Psychosurgery Research Articles

Psychosurgery – sometimes called functional neurosurgery for psychiatric disorders or psychiatric neurosurgery – is that the treatment of psychiatric disorders by means of cerebral neurosurgery. From the time of the primary operation within the 1930s until today, psychosurgery has been a controversial treatment. The use of psychiatric surgery has been overshadowed by doubts about its usefulness, inadequate reporting of outcomes, and ethical questions. After its introduction by Egas Moniz in 1936, psychosurgery became popular within the 1940s and within the early 1950s. Then, the arrival of effective psychotropic agents and therefore the rise of sociopolitical views of the causation of mental disorders led to the rapid decline of the surgery. Today, psychosurgery is not a common practice. Psychiatric surgery is carried out in a few medical centers.
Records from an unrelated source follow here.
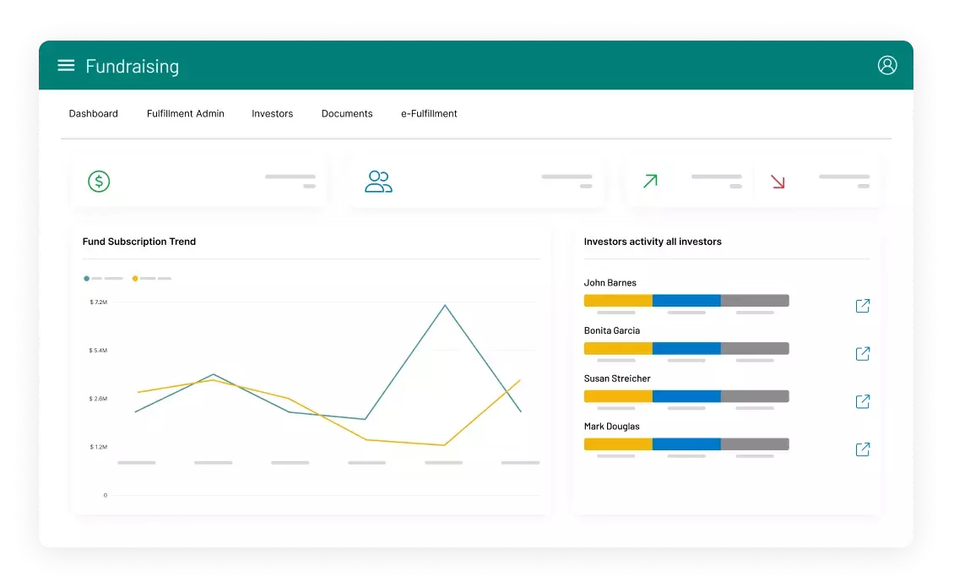Switch to the Dashboard tab
This screenshot has height=588, width=954.
(x=94, y=114)
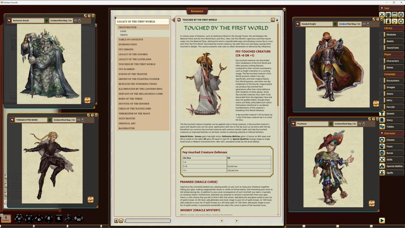Open the Options gear tool
The height and width of the screenshot is (228, 405).
point(401,21)
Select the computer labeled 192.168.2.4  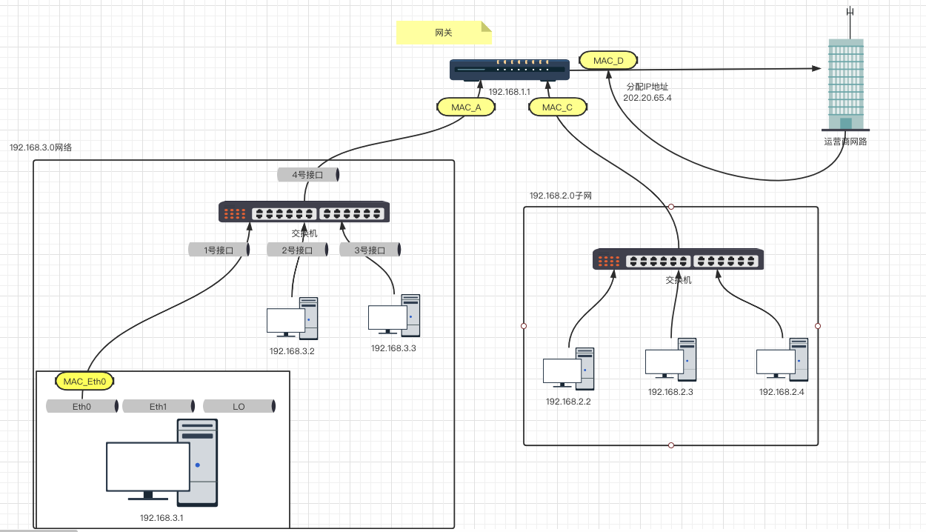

With time, its indications have also changed. In the 1940s and 1950s, thousands of schizophrenic patients received surgery. It is now generally accepted that schizophrenia can't be helped by psychosurgery. Today, deep brain stimulation represents a virtual renaissance within the surgical approach to psychiatric disorders. Its current main indications are for treatment-resistant mental disorders, particularly major depression, and obsessive–compulsive disorder. Psychosurgery now features a very small part to play in psychiatric treatment. It has never been subjected to a satisfactory controlled trial, partly because of ethical problems and also because its use had already diminished substantially by the time that adequate trial methodologies were developed.